DUBAI, Oct 12: Gulf Arab Dubai launched on Saturday a project to create its own version of Silicon Valley aiming to become a player in the semiconductor industry.

The Dubai Silicon Oasis (DSO) is part of the desert emirate’s ambitious drive to diversify its economy and establish itself as a regional hub for information technology.

We want to transform our service-oriented economy into a broadbased production-oriented one, said Mohammed al-Zarouni, director general of Dubai Airport Free Zone Authority, which will run the project.

We want to make Dubai one of the world’s foremost centres for the creation of intellectual property and semiconductors, he told a news conference.

Dubai is already the region’s IT, re-export and tourism hub.
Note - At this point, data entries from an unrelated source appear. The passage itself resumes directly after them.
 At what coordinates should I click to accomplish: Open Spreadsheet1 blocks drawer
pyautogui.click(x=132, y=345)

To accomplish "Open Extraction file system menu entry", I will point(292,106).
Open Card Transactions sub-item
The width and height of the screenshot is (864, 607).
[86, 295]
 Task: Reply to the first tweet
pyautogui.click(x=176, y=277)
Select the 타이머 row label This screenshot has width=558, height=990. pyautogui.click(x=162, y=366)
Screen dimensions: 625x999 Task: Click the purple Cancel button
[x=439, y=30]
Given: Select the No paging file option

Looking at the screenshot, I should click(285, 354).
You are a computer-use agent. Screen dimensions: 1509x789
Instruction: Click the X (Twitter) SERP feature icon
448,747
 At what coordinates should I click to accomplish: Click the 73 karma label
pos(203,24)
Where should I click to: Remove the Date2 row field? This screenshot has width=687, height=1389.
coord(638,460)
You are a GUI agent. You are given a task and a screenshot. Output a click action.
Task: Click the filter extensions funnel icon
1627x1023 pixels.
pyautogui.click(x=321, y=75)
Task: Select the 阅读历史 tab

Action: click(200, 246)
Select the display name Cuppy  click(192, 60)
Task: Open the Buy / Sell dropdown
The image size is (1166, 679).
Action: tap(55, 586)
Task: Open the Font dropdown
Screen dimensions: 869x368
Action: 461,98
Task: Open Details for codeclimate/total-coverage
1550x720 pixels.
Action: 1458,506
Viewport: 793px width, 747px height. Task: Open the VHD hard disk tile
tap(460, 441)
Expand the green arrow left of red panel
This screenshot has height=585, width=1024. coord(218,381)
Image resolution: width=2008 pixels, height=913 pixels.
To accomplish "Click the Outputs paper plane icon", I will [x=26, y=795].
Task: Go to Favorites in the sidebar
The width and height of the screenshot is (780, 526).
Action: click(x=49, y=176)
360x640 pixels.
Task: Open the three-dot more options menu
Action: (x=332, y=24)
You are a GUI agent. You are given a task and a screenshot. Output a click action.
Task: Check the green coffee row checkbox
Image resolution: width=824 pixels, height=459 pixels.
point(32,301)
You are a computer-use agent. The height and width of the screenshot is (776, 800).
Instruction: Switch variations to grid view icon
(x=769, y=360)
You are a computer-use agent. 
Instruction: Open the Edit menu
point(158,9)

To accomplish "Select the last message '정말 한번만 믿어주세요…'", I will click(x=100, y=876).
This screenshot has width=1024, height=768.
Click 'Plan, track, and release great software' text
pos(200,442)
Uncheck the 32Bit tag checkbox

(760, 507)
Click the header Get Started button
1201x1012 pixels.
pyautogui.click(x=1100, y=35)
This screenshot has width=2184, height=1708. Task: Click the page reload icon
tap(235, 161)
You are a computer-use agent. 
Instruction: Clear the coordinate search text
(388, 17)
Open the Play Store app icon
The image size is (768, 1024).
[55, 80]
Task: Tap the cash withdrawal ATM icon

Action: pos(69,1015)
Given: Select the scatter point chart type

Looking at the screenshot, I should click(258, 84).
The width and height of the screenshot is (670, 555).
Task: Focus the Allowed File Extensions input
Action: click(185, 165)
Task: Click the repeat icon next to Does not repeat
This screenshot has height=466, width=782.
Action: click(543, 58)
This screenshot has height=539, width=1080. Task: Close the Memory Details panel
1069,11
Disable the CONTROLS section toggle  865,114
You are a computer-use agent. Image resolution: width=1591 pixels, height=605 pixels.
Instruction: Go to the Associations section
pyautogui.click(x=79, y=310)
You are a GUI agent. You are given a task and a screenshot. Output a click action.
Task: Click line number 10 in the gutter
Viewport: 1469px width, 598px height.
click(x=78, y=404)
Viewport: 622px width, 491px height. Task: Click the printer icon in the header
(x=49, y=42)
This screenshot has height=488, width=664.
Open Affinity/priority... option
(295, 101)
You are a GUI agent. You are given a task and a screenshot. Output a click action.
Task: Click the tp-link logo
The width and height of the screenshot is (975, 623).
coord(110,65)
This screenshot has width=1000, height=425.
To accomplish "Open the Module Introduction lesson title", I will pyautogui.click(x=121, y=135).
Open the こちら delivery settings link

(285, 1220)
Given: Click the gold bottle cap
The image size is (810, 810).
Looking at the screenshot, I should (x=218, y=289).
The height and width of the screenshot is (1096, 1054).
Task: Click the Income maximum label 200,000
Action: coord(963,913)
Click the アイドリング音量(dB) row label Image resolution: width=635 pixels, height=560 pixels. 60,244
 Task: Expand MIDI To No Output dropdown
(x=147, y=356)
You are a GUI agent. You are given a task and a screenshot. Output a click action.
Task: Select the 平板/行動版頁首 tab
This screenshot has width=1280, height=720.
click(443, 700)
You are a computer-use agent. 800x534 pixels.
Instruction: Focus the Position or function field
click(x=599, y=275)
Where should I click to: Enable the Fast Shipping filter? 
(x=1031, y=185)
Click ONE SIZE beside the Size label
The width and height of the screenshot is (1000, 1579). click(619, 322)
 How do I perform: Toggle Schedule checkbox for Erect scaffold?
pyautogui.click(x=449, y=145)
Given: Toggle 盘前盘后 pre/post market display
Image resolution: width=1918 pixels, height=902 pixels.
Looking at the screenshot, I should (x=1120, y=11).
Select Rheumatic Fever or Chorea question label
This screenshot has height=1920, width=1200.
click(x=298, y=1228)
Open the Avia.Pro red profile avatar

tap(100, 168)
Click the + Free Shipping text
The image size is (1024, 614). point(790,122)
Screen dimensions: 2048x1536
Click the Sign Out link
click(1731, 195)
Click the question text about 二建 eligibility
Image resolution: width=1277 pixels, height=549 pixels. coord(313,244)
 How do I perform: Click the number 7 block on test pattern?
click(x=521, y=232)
It has built a number of major development projects in recent years — including a world-class free trade zone, a dry-docks facility as well as the region’s first IT centre.

In a region almost totally dependant on crude oil exports, Dubai, one of the seven sheikhdoms in the United Arab Emirates, relies on oil for only 10 percent of its gross domestic product.

The emirate Dubai plans to launch a regional financial centre that would serve as a bridge between the East and the West.

Zarouni said German semiconductor producer Communicant — owned by Dubai, US chipmaker Intel and the German government would build a $1.7 billion plant in the DSO by 2007.

As part of the deal with Communicant, the firm is building a similar $1.35 billion plant in Brandenburg, eastern Germany.

We are aware that the semi-conductor market is not very good these days, but we expect it will go up again in the next two years, Zarouni said.

Communicant, based in Frankfurt on the Oder on the German border with Poland, says it has developed a world leading technology that will make laptop computers cheaper to build.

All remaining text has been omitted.